How? Is it not trained on human-created code? Or does it learn what is good and ...

gwern · on Jan 13, 2022

Yes. It learns to imitate the author and latents like style or quality.

The Codex paper goes into this; one of the most striking parts is that Codex is good enough to deliberately imitate the level of subtle errors if prompted with code with/without subtle errors. (This is similar to how GPT-3 will imitate the level of typos in text, but a good deal more concerning if you are thinking about long-term AI risk problems, because it shows that various kinds of deception can fall right out of apparently harmless objectives like "predict the next letter".) See also Decision Transformer.

So since OP is prompting with meaningful comments, Codex will tend to continue with meaningful comments; if OP had prompted with no comments, Codex would probably do shorter or no comments.

awb · on Jan 13, 2022

It’s trained on a subset of all public human-created code.

That’s why it’s possible to be better than the average human.

If it was trained on all code ever written (public and private) and weighted equally, then it would generate pretty close to average human code (or more like a mode with the most common answer prevailing).

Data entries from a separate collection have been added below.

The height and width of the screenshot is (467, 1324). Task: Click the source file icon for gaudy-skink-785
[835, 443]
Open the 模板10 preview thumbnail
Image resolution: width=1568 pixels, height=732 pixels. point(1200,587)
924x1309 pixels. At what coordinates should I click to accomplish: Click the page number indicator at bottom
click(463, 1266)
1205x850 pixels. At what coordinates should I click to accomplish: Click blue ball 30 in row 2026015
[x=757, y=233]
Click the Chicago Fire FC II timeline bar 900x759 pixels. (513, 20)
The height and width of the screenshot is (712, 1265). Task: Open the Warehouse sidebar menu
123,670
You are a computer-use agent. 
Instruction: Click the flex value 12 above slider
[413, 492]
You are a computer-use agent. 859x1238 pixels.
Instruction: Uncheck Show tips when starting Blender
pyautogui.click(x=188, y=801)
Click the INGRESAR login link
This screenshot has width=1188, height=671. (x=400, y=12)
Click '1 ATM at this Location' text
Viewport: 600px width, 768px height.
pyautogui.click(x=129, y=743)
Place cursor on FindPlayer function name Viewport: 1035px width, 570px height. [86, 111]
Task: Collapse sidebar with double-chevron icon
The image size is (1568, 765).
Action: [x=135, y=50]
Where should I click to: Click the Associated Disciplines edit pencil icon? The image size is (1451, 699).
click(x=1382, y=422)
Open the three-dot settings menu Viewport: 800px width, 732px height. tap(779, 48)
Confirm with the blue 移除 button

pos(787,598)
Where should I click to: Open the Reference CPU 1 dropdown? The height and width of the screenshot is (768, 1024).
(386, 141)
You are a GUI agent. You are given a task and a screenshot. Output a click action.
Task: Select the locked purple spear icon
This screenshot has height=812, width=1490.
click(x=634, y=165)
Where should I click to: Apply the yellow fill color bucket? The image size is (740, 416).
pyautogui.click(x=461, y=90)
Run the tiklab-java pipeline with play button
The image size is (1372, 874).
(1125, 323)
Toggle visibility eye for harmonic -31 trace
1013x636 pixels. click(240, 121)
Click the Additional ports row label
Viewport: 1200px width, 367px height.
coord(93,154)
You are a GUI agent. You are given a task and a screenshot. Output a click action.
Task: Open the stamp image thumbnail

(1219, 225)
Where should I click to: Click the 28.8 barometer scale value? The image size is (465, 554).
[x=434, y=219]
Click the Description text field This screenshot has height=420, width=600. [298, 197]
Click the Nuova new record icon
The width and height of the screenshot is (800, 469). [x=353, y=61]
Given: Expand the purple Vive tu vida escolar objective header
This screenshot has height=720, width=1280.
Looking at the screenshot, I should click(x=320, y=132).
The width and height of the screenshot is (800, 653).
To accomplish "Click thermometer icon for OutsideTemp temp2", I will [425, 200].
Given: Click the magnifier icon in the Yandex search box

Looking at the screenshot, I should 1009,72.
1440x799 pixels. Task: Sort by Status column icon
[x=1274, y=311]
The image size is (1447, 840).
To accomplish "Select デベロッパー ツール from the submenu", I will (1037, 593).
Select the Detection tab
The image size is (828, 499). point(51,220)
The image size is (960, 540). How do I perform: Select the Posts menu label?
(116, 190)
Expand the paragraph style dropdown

bee_rider · on Jan 13, 2022

Does this seem to indicate that the comments in Github codes are better than average? I'd believe that. I suspect lots of people have their personal "tiny perfect programs I'd like to be able to write at work" up on github.

awb · on Jan 13, 2022

Sounds reasonable to me. Also, with AI training, there’s usually a human in the loop somewhere classifying. So, presumably there were developers rating code and providing feedback for the AI until it learned to recognize good code on its own.